SIDE KUNST-CIRQUE / MY! LAIKA: Winter, una primavera dell’arte

Avatar Armando Talas

Reggia di Colorno, undici di sera.

Lo chapiteau bianco e nero del Side Kunst-Cirque sorge in una radura isolata, come l’apparizione spettrale in una foresta delle fiabe. Tutto intorno i giardini sono inghiottiti dal buio. In lontananza si avverte il fracasso smorzato di altri spettacoli, altrimenti parrebbe davvero di essere in un bosco stregato.

Raramente ho trovato uno spettacolo così difficile da recensire, così stimolante. È una rete di enigmi, di fili intrecciati, di immagini deformate, come in un’opera cubista dove il tempo frantuma le forme. Non c’è una trama lineare. Tuttavia, la sensazione finale è che ci sia un preciso quadro d’insieme.

In una delle prime scene un’elegante statua classicheggiante va in pezzi. Prima si stacca la testa, poi anche il resto del corpo si rompe. La forma originale può essere ricomposta, i quattro artisti possono ricostruire provvisoriamente la figura, ma la statua è a pezzi e ogni frammento rivela una nuova forma. Lo spettacolo è esattamente così: frammenti separati di tridimensionalità emotiva, che uniti compongono una scultura esistenziale.

Già l’ambientazione è misteriosa. Siamo in una casa museo abbandonata, piena di ombre. Una registrazione stile audioguida descrive un quadro appeso alla parete: rappresenta una nobildonna, che si lascia intendere abbia compiuto un insano gesto. Le mani non si vedono nel dipinto e la voce registrata del critico d’arte ipotizza nascondano una pistola. Vicino c’è una porta, che dà su un’altra dimensione. All’inizio ho pensato che oltre la soglia infuriasse la bufera, anche visto il titolo dello spettacolo – Winter – ma poi ho compreso: una porta sull’altrove, che conduce fuori dalla scena, nel mondo reale o in altri mondi.

Da questo altrove arrivano i quattro personaggi che animano la vicenda, ma non solo da lì.
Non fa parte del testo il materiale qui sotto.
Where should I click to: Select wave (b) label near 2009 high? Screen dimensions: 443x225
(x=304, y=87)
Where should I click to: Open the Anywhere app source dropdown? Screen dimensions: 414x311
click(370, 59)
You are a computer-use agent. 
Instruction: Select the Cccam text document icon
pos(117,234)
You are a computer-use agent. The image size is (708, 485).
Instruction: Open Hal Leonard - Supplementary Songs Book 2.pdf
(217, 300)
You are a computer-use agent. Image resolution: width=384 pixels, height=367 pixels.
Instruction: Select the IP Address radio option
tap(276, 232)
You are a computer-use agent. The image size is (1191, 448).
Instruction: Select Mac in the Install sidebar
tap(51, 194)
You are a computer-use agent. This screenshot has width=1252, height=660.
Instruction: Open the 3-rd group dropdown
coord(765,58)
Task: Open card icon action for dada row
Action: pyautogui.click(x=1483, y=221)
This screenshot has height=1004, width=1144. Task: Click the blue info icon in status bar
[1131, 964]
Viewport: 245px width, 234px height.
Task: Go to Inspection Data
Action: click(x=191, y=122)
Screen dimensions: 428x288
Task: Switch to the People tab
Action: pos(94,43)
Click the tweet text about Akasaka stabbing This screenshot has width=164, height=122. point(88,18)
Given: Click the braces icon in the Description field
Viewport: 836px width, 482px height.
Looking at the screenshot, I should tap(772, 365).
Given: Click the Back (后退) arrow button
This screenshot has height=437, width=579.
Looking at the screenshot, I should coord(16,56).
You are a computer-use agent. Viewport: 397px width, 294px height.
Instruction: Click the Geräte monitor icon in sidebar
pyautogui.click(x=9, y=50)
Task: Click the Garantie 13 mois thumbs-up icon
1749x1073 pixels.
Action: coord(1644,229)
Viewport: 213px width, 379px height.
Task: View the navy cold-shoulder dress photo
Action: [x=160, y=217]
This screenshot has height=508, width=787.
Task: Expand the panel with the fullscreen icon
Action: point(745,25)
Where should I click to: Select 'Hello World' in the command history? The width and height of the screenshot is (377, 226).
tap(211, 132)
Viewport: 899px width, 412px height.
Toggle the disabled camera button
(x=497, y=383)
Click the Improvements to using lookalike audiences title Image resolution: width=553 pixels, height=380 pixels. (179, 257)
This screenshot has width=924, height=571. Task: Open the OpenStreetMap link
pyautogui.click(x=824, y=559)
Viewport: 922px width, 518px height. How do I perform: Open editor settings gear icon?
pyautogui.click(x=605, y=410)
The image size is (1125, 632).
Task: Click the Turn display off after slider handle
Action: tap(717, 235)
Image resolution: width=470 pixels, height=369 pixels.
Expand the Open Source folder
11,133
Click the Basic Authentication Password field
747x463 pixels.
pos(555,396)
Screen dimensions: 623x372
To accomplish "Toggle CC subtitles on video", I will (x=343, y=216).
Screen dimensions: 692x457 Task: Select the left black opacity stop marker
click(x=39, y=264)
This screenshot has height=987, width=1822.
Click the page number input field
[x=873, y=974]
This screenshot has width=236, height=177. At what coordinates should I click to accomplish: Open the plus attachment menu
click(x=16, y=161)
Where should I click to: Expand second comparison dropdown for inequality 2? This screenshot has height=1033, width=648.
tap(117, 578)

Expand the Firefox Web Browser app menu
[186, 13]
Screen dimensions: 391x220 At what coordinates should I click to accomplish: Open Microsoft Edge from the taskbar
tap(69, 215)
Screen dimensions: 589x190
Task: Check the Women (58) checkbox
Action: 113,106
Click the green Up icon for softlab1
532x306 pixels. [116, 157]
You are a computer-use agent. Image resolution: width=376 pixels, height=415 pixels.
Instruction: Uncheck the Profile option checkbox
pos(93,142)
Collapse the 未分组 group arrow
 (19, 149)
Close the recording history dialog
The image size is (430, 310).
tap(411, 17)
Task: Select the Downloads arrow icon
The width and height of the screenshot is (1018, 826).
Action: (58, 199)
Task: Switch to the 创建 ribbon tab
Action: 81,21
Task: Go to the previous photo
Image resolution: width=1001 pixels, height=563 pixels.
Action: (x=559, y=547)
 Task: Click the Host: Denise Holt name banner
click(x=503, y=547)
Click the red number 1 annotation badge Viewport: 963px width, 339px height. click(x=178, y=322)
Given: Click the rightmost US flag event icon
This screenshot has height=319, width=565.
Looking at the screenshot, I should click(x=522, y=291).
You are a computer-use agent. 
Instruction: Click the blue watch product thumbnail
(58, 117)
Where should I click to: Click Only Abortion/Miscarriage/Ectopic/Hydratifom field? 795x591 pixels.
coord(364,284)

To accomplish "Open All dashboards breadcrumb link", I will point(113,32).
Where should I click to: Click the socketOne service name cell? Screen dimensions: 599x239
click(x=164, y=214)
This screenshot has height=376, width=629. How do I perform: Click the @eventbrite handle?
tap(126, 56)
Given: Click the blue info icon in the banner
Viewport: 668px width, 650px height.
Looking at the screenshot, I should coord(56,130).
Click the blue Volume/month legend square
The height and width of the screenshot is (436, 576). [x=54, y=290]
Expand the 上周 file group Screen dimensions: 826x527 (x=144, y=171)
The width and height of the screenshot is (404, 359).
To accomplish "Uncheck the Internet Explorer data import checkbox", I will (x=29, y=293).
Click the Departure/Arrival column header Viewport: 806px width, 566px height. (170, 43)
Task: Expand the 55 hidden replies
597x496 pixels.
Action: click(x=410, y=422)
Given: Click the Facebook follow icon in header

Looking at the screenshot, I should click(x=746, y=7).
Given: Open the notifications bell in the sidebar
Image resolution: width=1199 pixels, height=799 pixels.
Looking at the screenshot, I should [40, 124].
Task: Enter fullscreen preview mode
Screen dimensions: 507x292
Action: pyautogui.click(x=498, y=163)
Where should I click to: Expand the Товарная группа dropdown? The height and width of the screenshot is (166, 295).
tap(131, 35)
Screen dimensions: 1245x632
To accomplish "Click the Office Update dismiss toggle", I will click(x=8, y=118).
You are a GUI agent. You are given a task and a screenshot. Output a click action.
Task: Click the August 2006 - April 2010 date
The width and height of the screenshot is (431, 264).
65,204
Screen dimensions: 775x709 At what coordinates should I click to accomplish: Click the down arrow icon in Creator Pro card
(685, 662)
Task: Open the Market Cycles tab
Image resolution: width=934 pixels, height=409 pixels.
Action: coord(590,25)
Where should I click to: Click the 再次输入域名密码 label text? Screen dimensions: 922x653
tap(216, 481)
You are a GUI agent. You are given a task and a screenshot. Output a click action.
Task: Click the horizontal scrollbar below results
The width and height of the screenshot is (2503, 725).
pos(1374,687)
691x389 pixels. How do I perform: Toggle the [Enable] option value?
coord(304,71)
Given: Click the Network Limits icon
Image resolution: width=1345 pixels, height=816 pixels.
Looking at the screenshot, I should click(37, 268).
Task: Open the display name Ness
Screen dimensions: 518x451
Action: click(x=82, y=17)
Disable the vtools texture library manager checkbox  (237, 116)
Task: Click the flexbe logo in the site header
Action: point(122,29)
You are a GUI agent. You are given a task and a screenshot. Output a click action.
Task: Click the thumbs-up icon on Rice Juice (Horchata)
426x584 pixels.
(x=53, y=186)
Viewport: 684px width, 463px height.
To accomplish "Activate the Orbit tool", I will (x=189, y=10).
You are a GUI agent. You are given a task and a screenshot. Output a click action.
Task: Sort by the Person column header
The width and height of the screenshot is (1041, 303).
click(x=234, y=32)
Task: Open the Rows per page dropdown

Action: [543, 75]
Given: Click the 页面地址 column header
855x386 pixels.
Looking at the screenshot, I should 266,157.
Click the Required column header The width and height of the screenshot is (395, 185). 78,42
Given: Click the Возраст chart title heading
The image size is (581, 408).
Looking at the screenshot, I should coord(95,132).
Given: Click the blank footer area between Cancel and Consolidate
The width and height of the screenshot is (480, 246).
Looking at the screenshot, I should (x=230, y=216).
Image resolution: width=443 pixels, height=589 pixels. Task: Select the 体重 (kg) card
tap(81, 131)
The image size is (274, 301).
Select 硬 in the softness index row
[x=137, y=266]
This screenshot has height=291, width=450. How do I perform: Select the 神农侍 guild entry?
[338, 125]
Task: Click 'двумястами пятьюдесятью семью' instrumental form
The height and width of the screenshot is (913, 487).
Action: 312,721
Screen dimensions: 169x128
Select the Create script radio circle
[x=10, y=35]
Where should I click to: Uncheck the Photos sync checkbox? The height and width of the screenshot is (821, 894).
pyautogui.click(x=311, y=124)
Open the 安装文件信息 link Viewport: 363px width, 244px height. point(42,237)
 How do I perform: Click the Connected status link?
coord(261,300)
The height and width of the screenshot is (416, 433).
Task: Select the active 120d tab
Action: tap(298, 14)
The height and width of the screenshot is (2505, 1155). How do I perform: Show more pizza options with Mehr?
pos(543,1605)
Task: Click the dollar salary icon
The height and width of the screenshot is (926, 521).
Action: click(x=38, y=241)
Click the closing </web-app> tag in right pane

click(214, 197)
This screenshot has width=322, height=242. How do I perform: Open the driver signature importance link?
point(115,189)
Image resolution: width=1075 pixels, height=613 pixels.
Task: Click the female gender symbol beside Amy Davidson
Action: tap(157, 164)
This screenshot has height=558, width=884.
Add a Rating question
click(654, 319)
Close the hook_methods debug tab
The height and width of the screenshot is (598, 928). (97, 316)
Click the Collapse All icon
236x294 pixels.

A volte una delle protagoniste entra in scena dalle gradinate dove siede il pubblico, rendendo la quarta parete assolutamente fluida. Però chi proviene dalla porta arriva da molto più lontano e pare sia sfuggito alle tempeste della vita, per esempio entrando in scena con le scarpe piene d’acqua, che si versa copiosamente in scena durante un numero acrobatico.

Fuori il mondo è ostile, gelido, assurdo. Dentro regna la ricerca di soluzioni. Si cerca il conforto in così tanti modi. Tutto brilla di simboli ben scelti. Uno di questi è la forbice che taglia con il passato. Di forbici ce ne saranno tante, e affilate, fino a comporre una scultura metallica che servirà per un numero di abilità e verrà tenuta in equilibrio sul capo da uno degli artisti.

Un’altra delle altre soluzioni tentate è la musica. Gli artisti provano spesso a suonare: chitarra, basso, violoncello, pianoforte! Un vecchio pianoforte scassato, che fa parte dell’arredo della casa museo, avrà un ruolo significativo.

E poi ci sono le cadute. Per esempio il precipizio dell’alcol: una delle artiste inscena l’ebbrezza e la caduta, svenendo ubriaca proprio mentre tenta di suonare il pianoforte. Si medita anche sul suicidio, in un rimando riuscitissimo al quadro della nobildonna, che come un fantasma aleggia sempre. Si fuma in scena senza remore: un piccolo vizio, fragile e fugace soluzione al disagio dell’esistenza.

Alla fine dello spettacolo mi si è chiarito il senso del titolo: Winter.

L’inverno della vita, preludio alla morte. Ma anche occasione di rifugio dal gelo e dalle intemperie, occasione di meditazione sull’esistenza. E poi, come mirabilmente detto in una delle scene iniziali, prima che perfino le sedie volassero e le persone finissero a fumare a testa in giù, le stagioni si susseguono. Questa, per l’arte, è una primavera.